SELinux Has a UI Problem

SELinux Has a UI Problem

If you ever troubleshoot a problem on Red Hat (or closely related distros such as Fedora and CentOS), you'll come across dozens of tutorials and articles that tell you to resolve the problem by disabling SELinux. It's not just random blog posts and questionable StackOverflow answers: I've seen this advice in the documentation and knowledge base articles for enterprise software.

Don't disable SELinux. Really, don't turn off SELinux.

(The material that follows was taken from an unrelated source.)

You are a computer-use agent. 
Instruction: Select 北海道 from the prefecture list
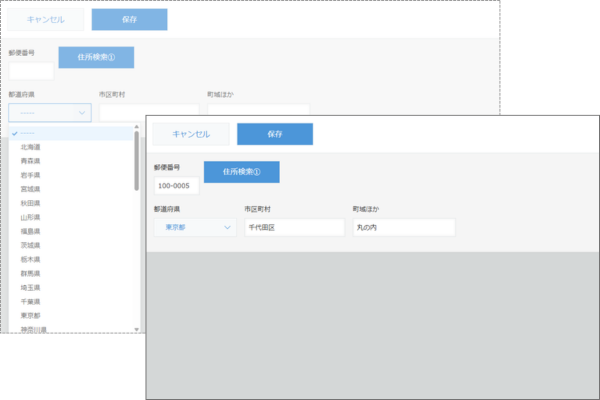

A post on the official CentOS blog asks "[W]hy do articles feel the need to outright deactivate SELinux rather than help readers work through any problems they might have? Is SELinux that hard? Actually, it's really not." It doesn't have anything to do with SELinux being too difficult. SELinux has a UI problem.

When you say user interface (UI) design or user experience (UX), most people immediately think about graphical user interfaces (GUIs). A good UI is just as important for a command line application. If a command requires a lot of cumbersome flags or difficult-to-remember options, a user may use another app or *gasp* a GUI to accomplish the task. A software library also has a UI. The API is the UI with which a developer interacts with the library.

While SELinux is usually invisible to the user, it does have a UI. I'm not talking about the various tools including some GUIs that allow administrators to set policy. I'm talking about how SELinux gives the user feedback when they attempt to do something that is blocked by SELinux on why it was blocked or even that it was SELinux that blocked it.

Like any good sysadmin, I periodically run yum update to make sure I'm protected from any newly discovered vulnerabilities, but it is not without some trepidation that I do this. It's not often, but sometimes it breaks something that was working perfectly fine before.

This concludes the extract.